▶ ACTIVITY:
Nothing in the entries may change when they are transcribed.

(Stored data entries)
========
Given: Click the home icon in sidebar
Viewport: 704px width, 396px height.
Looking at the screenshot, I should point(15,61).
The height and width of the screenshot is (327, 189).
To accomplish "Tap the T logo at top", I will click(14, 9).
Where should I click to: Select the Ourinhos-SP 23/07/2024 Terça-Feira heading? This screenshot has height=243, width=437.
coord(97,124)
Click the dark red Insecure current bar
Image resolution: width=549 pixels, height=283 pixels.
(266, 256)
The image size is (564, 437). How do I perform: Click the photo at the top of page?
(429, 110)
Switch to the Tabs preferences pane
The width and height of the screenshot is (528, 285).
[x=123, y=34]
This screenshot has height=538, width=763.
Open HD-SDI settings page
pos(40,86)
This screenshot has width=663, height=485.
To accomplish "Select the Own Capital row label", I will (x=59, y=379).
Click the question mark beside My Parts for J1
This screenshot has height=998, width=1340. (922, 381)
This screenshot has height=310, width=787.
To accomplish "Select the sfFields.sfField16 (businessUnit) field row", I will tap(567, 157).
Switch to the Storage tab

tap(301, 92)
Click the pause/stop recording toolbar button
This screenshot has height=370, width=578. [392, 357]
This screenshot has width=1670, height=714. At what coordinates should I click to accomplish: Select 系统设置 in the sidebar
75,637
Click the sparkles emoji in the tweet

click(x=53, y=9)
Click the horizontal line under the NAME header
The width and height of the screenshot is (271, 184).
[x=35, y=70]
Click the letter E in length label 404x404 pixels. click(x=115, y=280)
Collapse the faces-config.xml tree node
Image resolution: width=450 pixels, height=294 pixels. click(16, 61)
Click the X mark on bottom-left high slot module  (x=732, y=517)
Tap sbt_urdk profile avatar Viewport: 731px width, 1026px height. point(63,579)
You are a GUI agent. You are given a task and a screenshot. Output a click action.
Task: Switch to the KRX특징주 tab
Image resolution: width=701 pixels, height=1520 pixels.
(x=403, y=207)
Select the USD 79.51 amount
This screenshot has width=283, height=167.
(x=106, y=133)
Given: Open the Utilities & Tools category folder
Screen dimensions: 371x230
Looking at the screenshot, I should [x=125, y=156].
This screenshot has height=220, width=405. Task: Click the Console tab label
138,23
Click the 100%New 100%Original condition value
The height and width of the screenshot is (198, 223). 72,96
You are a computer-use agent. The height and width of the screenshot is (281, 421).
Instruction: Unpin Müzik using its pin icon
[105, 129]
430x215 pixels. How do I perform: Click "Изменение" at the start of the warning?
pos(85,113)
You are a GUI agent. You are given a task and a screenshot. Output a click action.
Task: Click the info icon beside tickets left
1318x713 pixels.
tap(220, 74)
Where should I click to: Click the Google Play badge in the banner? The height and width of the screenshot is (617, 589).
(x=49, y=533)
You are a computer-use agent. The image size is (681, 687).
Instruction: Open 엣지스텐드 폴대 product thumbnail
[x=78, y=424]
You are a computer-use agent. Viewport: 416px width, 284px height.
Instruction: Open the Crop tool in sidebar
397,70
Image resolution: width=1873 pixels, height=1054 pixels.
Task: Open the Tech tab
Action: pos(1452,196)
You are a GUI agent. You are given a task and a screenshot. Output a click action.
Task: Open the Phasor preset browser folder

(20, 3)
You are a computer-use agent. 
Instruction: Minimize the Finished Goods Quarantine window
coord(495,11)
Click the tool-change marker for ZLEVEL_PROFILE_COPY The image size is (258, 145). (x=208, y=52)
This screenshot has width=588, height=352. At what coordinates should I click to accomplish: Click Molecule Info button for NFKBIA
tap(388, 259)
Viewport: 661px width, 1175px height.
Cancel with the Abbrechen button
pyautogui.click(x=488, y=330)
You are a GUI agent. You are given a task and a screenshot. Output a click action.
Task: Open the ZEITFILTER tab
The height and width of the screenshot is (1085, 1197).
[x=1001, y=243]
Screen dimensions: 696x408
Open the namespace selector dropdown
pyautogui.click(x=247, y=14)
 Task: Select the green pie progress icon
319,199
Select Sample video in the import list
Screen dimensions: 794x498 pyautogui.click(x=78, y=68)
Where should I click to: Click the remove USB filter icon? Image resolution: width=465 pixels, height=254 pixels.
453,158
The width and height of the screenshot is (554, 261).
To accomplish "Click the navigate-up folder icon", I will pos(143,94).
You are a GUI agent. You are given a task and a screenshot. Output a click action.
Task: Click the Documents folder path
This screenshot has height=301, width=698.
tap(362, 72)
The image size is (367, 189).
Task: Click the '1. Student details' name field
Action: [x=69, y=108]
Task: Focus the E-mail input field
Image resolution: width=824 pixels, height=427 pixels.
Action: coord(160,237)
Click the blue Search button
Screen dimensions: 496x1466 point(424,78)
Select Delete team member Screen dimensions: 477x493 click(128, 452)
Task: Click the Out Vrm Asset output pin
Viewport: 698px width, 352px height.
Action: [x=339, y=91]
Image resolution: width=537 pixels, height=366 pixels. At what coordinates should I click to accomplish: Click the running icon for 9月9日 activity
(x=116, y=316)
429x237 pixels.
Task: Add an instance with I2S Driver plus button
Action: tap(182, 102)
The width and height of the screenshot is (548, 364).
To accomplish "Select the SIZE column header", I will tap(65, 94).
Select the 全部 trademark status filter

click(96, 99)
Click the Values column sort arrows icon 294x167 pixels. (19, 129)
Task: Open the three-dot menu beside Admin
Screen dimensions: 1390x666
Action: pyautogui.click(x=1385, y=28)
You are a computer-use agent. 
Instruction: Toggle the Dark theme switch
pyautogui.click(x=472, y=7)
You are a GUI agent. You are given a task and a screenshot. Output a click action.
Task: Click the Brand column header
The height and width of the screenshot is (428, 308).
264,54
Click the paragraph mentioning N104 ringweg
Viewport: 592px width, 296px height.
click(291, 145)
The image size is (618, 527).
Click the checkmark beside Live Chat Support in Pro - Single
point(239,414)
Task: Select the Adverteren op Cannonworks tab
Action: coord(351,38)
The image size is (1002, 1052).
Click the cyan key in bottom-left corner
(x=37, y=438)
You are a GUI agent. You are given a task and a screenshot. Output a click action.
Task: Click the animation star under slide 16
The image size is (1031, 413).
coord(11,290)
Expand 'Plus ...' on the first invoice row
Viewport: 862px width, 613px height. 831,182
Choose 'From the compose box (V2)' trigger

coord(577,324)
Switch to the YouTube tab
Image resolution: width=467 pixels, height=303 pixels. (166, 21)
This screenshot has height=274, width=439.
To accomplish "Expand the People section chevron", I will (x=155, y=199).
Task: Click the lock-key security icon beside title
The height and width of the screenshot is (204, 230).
========
▶ WRITTEN REPLY:
Given: Click the home icon in sidebar
Viewport: 704px width, 396px height.
Looking at the screenshot, I should point(15,61).
The height and width of the screenshot is (327, 189).
To accomplish "Tap the T logo at top", I will click(14, 9).
Where should I click to: Select the Ourinhos-SP 23/07/2024 Terça-Feira heading? This screenshot has height=243, width=437.
coord(97,124)
Click the dark red Insecure current bar
Image resolution: width=549 pixels, height=283 pixels.
(266, 256)
The image size is (564, 437). How do I perform: Click the photo at the top of page?
(429, 110)
Switch to the Tabs preferences pane
The width and height of the screenshot is (528, 285).
[x=123, y=34]
This screenshot has height=538, width=763.
Open HD-SDI settings page
pos(40,86)
This screenshot has width=663, height=485.
To accomplish "Select the Own Capital row label", I will (x=59, y=379).
Click the question mark beside My Parts for J1
This screenshot has height=998, width=1340. (922, 381)
This screenshot has height=310, width=787.
To accomplish "Select the sfFields.sfField16 (businessUnit) field row", I will tap(567, 157).
Switch to the Storage tab

tap(301, 92)
Click the pause/stop recording toolbar button
This screenshot has height=370, width=578. [392, 357]
This screenshot has width=1670, height=714. At what coordinates should I click to accomplish: Select 系统设置 in the sidebar
75,637
Click the sparkles emoji in the tweet

click(x=53, y=9)
Click the horizontal line under the NAME header
The width and height of the screenshot is (271, 184).
[x=35, y=70]
Click the letter E in length label 404x404 pixels. click(x=115, y=280)
Collapse the faces-config.xml tree node
Image resolution: width=450 pixels, height=294 pixels. click(16, 61)
Click the X mark on bottom-left high slot module  (x=732, y=517)
Tap sbt_urdk profile avatar Viewport: 731px width, 1026px height. point(63,579)
You are a GUI agent. You are given a task and a screenshot. Output a click action.
Task: Switch to the KRX특징주 tab
Image resolution: width=701 pixels, height=1520 pixels.
(x=403, y=207)
Select the USD 79.51 amount
This screenshot has width=283, height=167.
(x=106, y=133)
Given: Open the Utilities & Tools category folder
Screen dimensions: 371x230
Looking at the screenshot, I should [x=125, y=156].
This screenshot has height=220, width=405. Task: Click the Console tab label
138,23
Click the 100%New 100%Original condition value
The height and width of the screenshot is (198, 223). 72,96
You are a computer-use agent. The height and width of the screenshot is (281, 421).
Instruction: Unpin Müzik using its pin icon
[105, 129]
430x215 pixels. How do I perform: Click "Изменение" at the start of the warning?
pos(85,113)
You are a GUI agent. You are given a task and a screenshot. Output a click action.
Task: Click the info icon beside tickets left
1318x713 pixels.
tap(220, 74)
Where should I click to: Click the Google Play badge in the banner? The height and width of the screenshot is (617, 589).
(x=49, y=533)
You are a computer-use agent. The image size is (681, 687).
Instruction: Open 엣지스텐드 폴대 product thumbnail
[x=78, y=424]
You are a computer-use agent. Viewport: 416px width, 284px height.
Instruction: Open the Crop tool in sidebar
397,70
Image resolution: width=1873 pixels, height=1054 pixels.
Task: Open the Tech tab
Action: pos(1452,196)
You are a GUI agent. You are given a task and a screenshot. Output a click action.
Task: Open the Phasor preset browser folder

(20, 3)
You are a computer-use agent. 
Instruction: Minimize the Finished Goods Quarantine window
coord(495,11)
Click the tool-change marker for ZLEVEL_PROFILE_COPY The image size is (258, 145). (x=208, y=52)
This screenshot has width=588, height=352. At what coordinates should I click to accomplish: Click Molecule Info button for NFKBIA
tap(388, 259)
Viewport: 661px width, 1175px height.
Cancel with the Abbrechen button
pyautogui.click(x=488, y=330)
You are a GUI agent. You are given a task and a screenshot. Output a click action.
Task: Open the ZEITFILTER tab
The height and width of the screenshot is (1085, 1197).
[x=1001, y=243]
Screen dimensions: 696x408
Open the namespace selector dropdown
pyautogui.click(x=247, y=14)
 Task: Select the green pie progress icon
319,199
Select Sample video in the import list
Screen dimensions: 794x498 pyautogui.click(x=78, y=68)
Where should I click to: Click the remove USB filter icon? Image resolution: width=465 pixels, height=254 pixels.
453,158
The width and height of the screenshot is (554, 261).
To accomplish "Click the navigate-up folder icon", I will pos(143,94).
You are a GUI agent. You are given a task and a screenshot. Output a click action.
Task: Click the Documents folder path
This screenshot has height=301, width=698.
tap(362, 72)
The image size is (367, 189).
Task: Click the '1. Student details' name field
Action: [x=69, y=108]
Task: Focus the E-mail input field
Image resolution: width=824 pixels, height=427 pixels.
Action: coord(160,237)
Click the blue Search button
Screen dimensions: 496x1466 point(424,78)
Select Delete team member Screen dimensions: 477x493 click(128, 452)
Task: Click the Out Vrm Asset output pin
Viewport: 698px width, 352px height.
Action: [x=339, y=91]
Image resolution: width=537 pixels, height=366 pixels. At what coordinates should I click to accomplish: Click the running icon for 9月9日 activity
(x=116, y=316)
429x237 pixels.
Task: Add an instance with I2S Driver plus button
Action: tap(182, 102)
The width and height of the screenshot is (548, 364).
To accomplish "Select the SIZE column header", I will tap(65, 94).
Select the 全部 trademark status filter

click(96, 99)
Click the Values column sort arrows icon 294x167 pixels. (19, 129)
Task: Open the three-dot menu beside Admin
Screen dimensions: 1390x666
Action: pyautogui.click(x=1385, y=28)
You are a computer-use agent. 
Instruction: Toggle the Dark theme switch
pyautogui.click(x=472, y=7)
You are a GUI agent. You are given a task and a screenshot. Output a click action.
Task: Click the Brand column header
The height and width of the screenshot is (428, 308).
264,54
Click the paragraph mentioning N104 ringweg
Viewport: 592px width, 296px height.
click(291, 145)
The image size is (618, 527).
Click the checkmark beside Live Chat Support in Pro - Single
point(239,414)
Task: Select the Adverteren op Cannonworks tab
Action: coord(351,38)
The image size is (1002, 1052).
Click the cyan key in bottom-left corner
(x=37, y=438)
You are a GUI agent. You are given a task and a screenshot. Output a click action.
Task: Click the animation star under slide 16
The image size is (1031, 413).
coord(11,290)
Expand 'Plus ...' on the first invoice row
Viewport: 862px width, 613px height. 831,182
Choose 'From the compose box (V2)' trigger

coord(577,324)
Switch to the YouTube tab
Image resolution: width=467 pixels, height=303 pixels. (166, 21)
This screenshot has height=274, width=439.
To accomplish "Expand the People section chevron", I will (x=155, y=199).
Task: Click the lock-key security icon beside title
The height and width of the screenshot is (204, 230).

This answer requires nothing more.